As claimed by so called liberals and seculars, the lower class people were never forced to remove their upper clothes. Take a look at the below pictures.
These picture show the Ezhava family was well dressed during the 19th century unlike what is claimed by the fake stories. The Ezhava community had similar costumes as that of Brahmin women and also wore full dress at many occasions. So, the concocted stories that Hindu practiced caste division and showed disrespect to women is nothing but a fake story created by the British who were hell bent to divide the society. But unfortunately, many people believed their stories and maligned their own country and rich tradition.

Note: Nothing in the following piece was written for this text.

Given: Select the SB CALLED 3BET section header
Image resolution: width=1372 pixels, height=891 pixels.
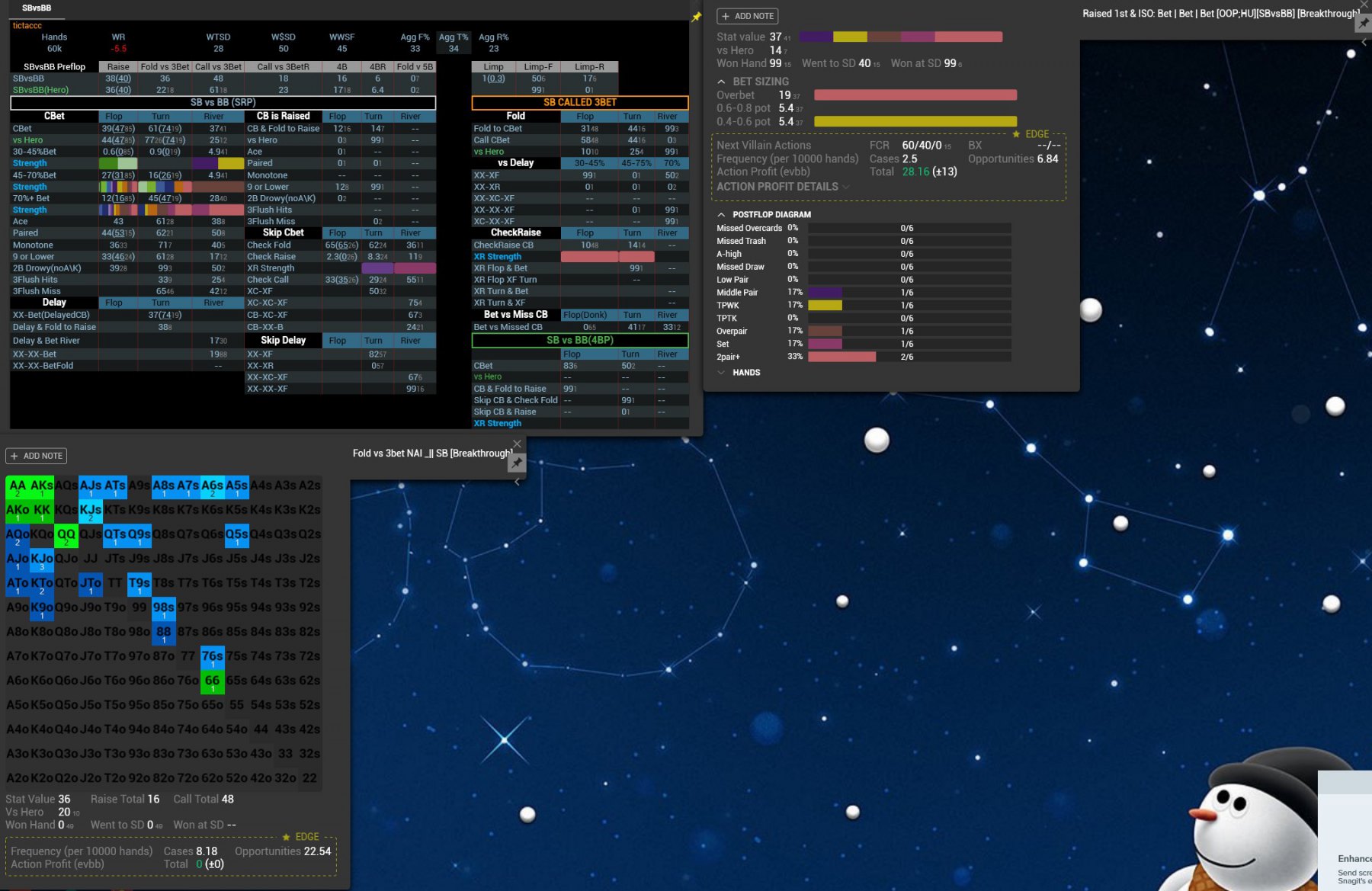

No where in History or Hinduism were women treated as inferior to men. Infact the Hindu culture respects women more than any other culture and treats her with at most care and concern. So, it is up to us to first analyse the facts before we go mocking our own culture and tradition trusting some foreigners whose main intention was to destroy Hinduism.
This is a myth.There was no Nangeli in history and there was never any breast-tax on "lower" caste women in Kerala.
Kerala has tropical climate and in pre-modern Kerala many women including Brahmins did not cover their breasts. This "breast-tax" is a recently fabricated lie https://t.co/iEhYQPcSfy
— True Indology (@TrueIndology) January 18, 2018
There was never any Nangeli and never any breast tax in kerala. These vile lies have been recently fabricated to spread Hinduphobia.